Him: You always look beautiful.
Me: Do I need to put makeup on?
Him: Maybe just a…
*stare*
Him: No.
Apparently nothing offends a toddler more than suggesting they might be due for a nap.
[in bed]
Husband: *gentle nudge* Hey…
Me: *removes ear plugs*
*removes sleeping mask*
*removes snoring strip*
*removes mouth guard*
Hey…
Husband: *sleeping*
I was worried about being overdressed for a Walmart run, but I spilled my dinner on my shirt, so I’m good now.
Hug your kids as often as possible.
They can’t break your shit when you’ve got them in a full body lock
If you were 8 yrs old when “red red wine” was released UB40 now
*son wants to go to water park*
*bring him to water park*
*starts raining*
*he starts crying..because he’s getting wet*this is why I drink
For every basket of laundry you put away, two more appear
Great! I just wet my pants. Now people are gonna think I spilled my drink on myself.

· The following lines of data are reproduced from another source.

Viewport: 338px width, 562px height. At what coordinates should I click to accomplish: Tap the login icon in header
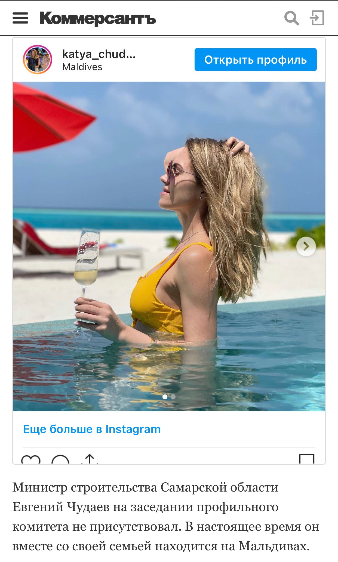[x=317, y=18]
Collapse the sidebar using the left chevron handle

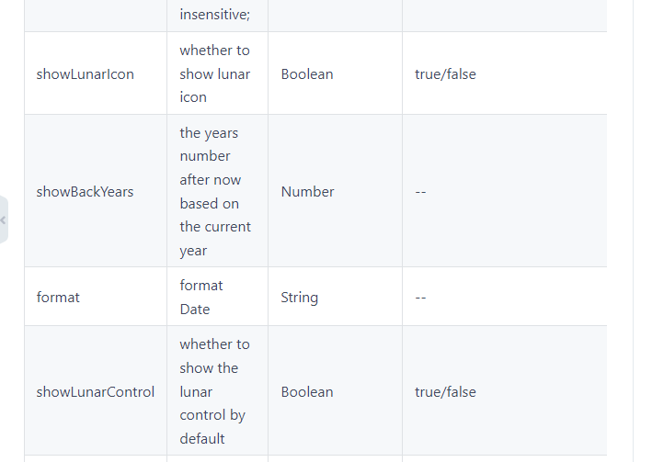(x=4, y=220)
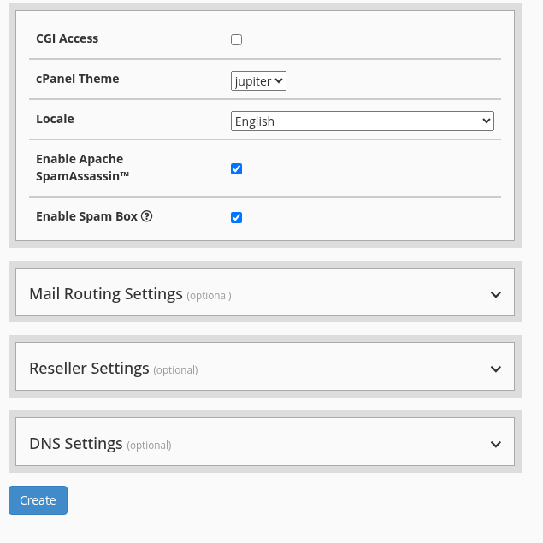
Task: Click the Mail Routing Settings chevron arrow
Action: (x=496, y=294)
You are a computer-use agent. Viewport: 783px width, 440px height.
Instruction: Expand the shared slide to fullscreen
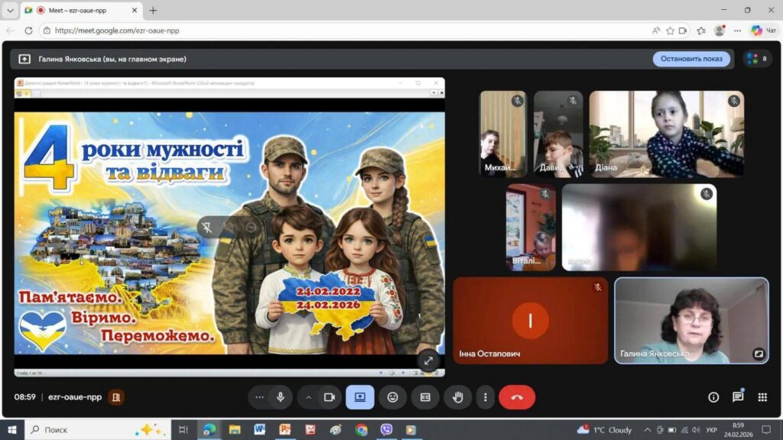point(428,361)
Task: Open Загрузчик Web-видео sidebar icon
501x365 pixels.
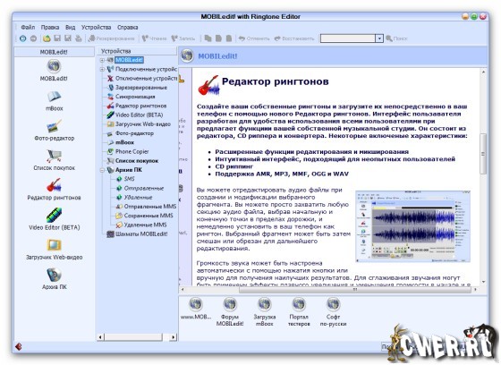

Quick! I’m doing my taxes. Is it normal to get $76,000 back when you make $60,000?
I’ve been using a lot of moisturizer. I’m at aloe point in my life.
Here’s this year’s kid-friendly Halloween joke:
Why didn’t the skeleton cross the road?
Because he didn’t have the guts!
Happy Halloween 🎃
Every time my kid says “Dad, remember when…” in front of his friends I know I’m about to hear the craziest lie and I’m all in on it
If you cut off a mommy blogger’s head she can continue mommy blogging for up to three full minutes.
Trying to figure out if this girl from high school and her husband got divorced. I’m incredibly busy
Them: I’ve got athlete’s foot
Cop: wh-where’s the rest of the body
The only difference between an outpatient mental health facility and a bar is the lighting.
Everybody’s getting Oreos with their Christmas cards this year.
Related: Don’t eat cookies while you’re licking envelopes.
12 years ago today, my brother gave me one of his kidneys. I still can’t believe he did it. I wasn’t even sick.